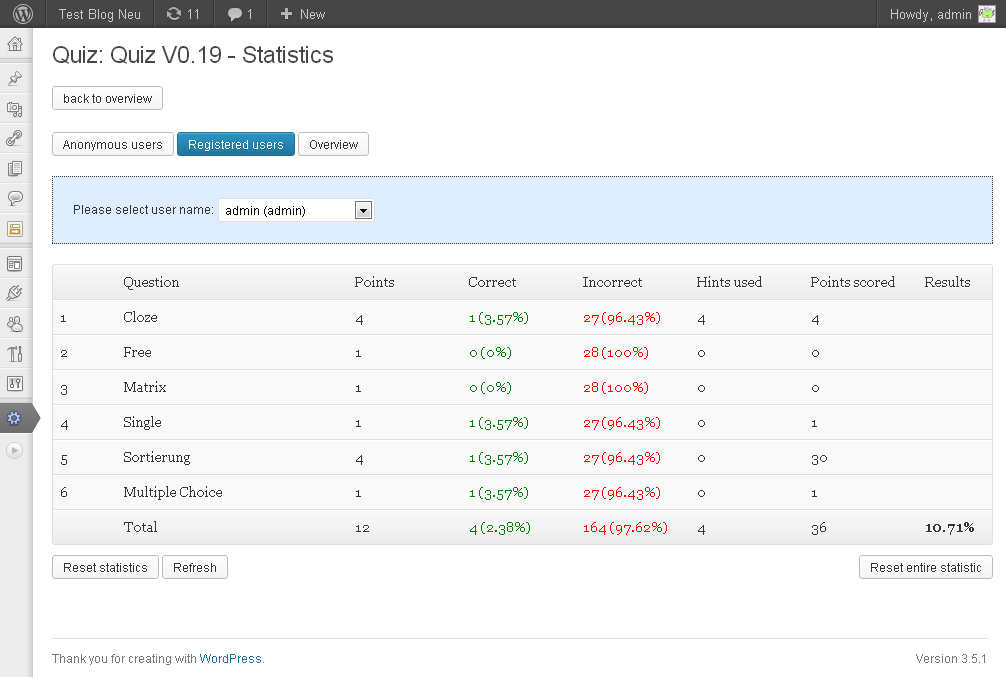This screenshot has height=677, width=1006.
Task: Open the Plugins plug icon in sidebar
Action: pyautogui.click(x=15, y=294)
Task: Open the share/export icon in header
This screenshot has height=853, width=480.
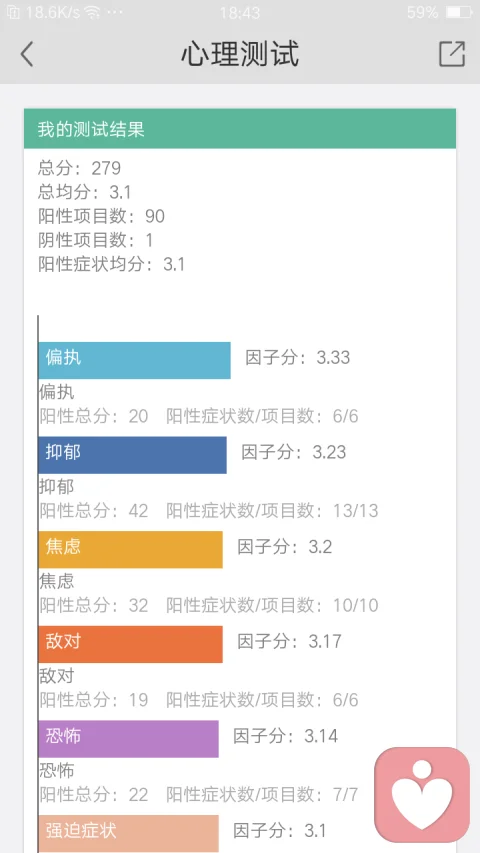Action: click(x=452, y=54)
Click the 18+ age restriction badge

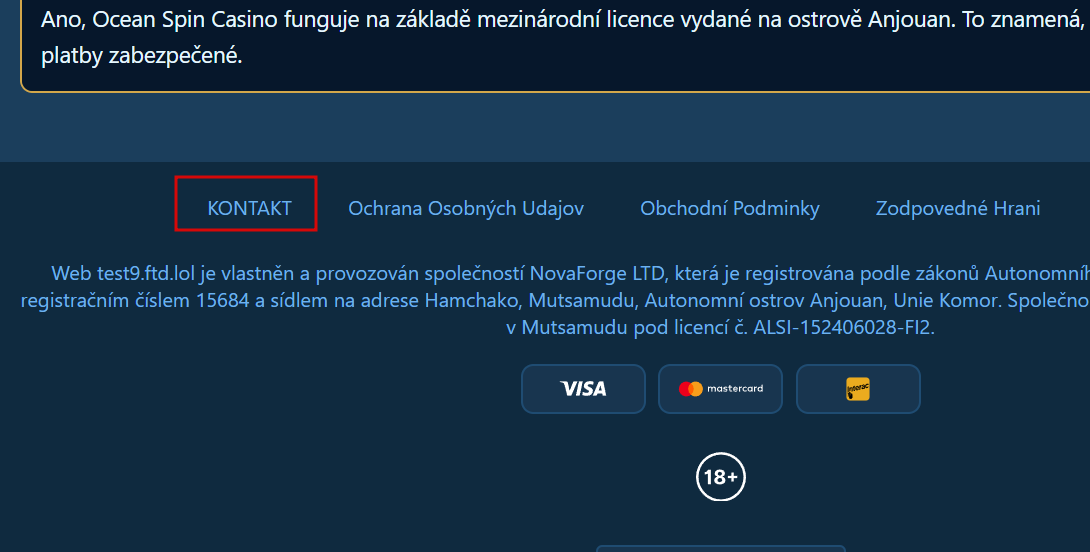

▸ Work instructions:
Would you please print only the lines running from the one with "This screenshot has height=853, width=480." to the final line of the entries above, exactly as written and without pictures?

▸ Answer area:
This screenshot has height=853, width=480.
Action: click(x=452, y=54)
Click the 18+ age restriction badge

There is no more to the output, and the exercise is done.